# O QUE FAZER
1. Liste as palavras cuja frequência na Constituição de 1988 é informada no texto sobre caráter e inteligência, indicando o número de ocorrências de cada uma.
2. Retome o texto sobre caráter e inteligência a partir do ponto em que ele termina.

Poucos sabem que o caráter é uma espécie de músculo da inteligência. Triplica os resultados da própria inteligência. Um texto lido ou escrito três vezes, com cuidado, tem, provavelmente, melhor qualidade, ou “inteligência”, que lido ou escrito uma única vez. Mas é preciso “caráter”, persistência para tanto zelo, hábito que não prestigiamos. Leonardo Da Vinci levou cinco anos pintando a Mona Lisa, um pouco cada dia. Já Picasso, esse astuto psicólogo — melhor psicólogo que pintor —, gabava-se de poder, em poucos dias, encher uma grande pinacoteca.

Segundo Ney Prado, em artigo do Estadão de 24-10-17, pag. 2, o notável economista Roberto Campos, para retratando o caráter nacional, se deu ao trabalho de contar quantas vezes a palavra “produtividade” aparece na Constituição de 1988: uma única vez. “Garantias” aparece 44 vezes; “direito”, 76 e “deveres” apenas 4 vezes. Cumprir o dever, para nós, é uma chatice, pois não? A honestidade mental é muito menos valorizada que a honestidade financeira de “pagar contas em dia”. Deveria ser maior, ou, pelo menos igual.

# MATERIAL FORNECIDO
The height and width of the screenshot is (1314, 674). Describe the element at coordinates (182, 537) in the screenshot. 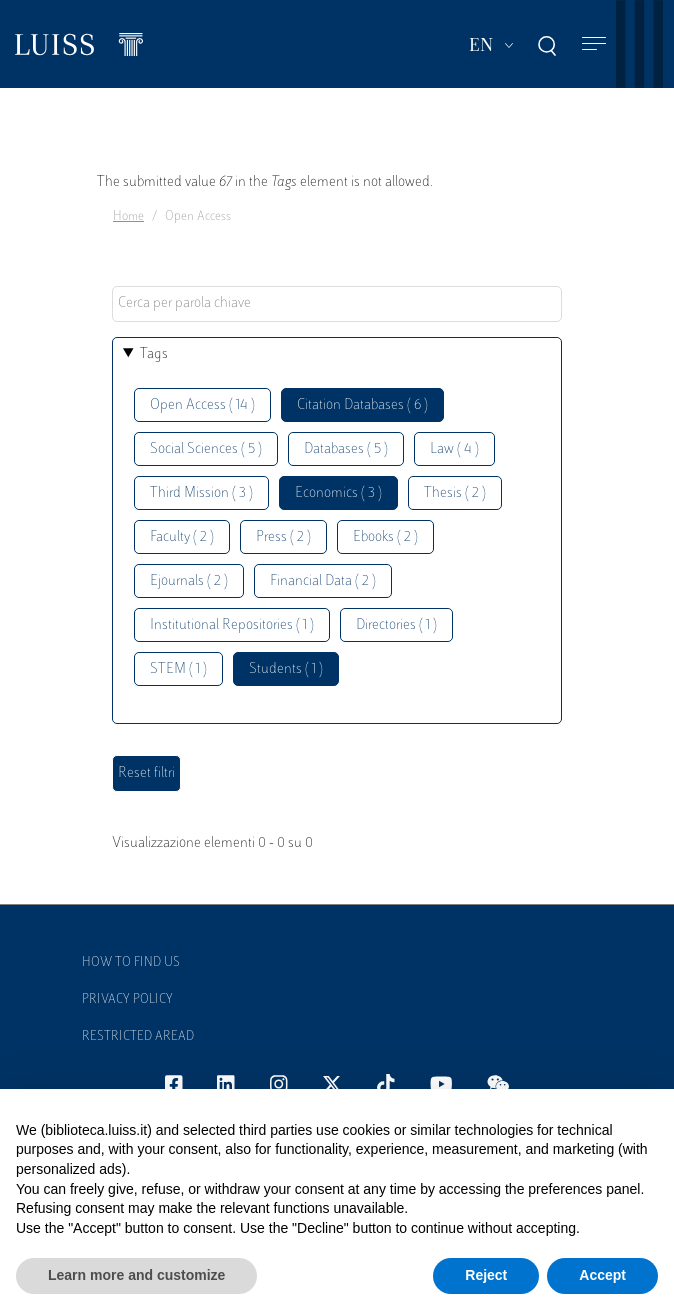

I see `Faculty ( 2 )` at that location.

# EM RESPOSTA
1.
- "produtividade": 1 vez
- "garantias": 44 vezes
- "direito": 76 vezes
- "deveres": 4 vezes

2.
Industriais, homens práticos, informam que a dificuldade para ler e entender os manuais de instrução prejudica a economia porque retarda a montagem e o funcionamento de aparelhos mais complicados. O mesmo ocorre nas profissões liberais. A falta de leitura inteligente também repercute na capacidade de redação, porque para escrever bem é preciso ler bem.

A Ordem dos Advogados do Brasil dá como fundamento da exigência do Exame de Ordem não só a precariedade da formação jurídica como também a péssima redação de muitos bacharéis recém-formados. Se autorizados a advogar, sem tais exames — diz a OAB — eles prejudicariam seus futuros clientes. Petições mal redigidas, confusas — inclusive na descrição da matéria de fato —, dificultam a tarefa dos juízes na compreensão exata do conflito. O Código de Processo Civil não prevê a possibilidade de o juiz, mesmo em questões complexas, ficar consultando os advogados da causa, pedindo-lhes que expliquem melhor, nos autos, o que exatamente requereram e quais os fundamentos. Mesmo porque se perguntar, a resposta dada possibilitará à parte contrária falar de novo, ensejando novas contraditas.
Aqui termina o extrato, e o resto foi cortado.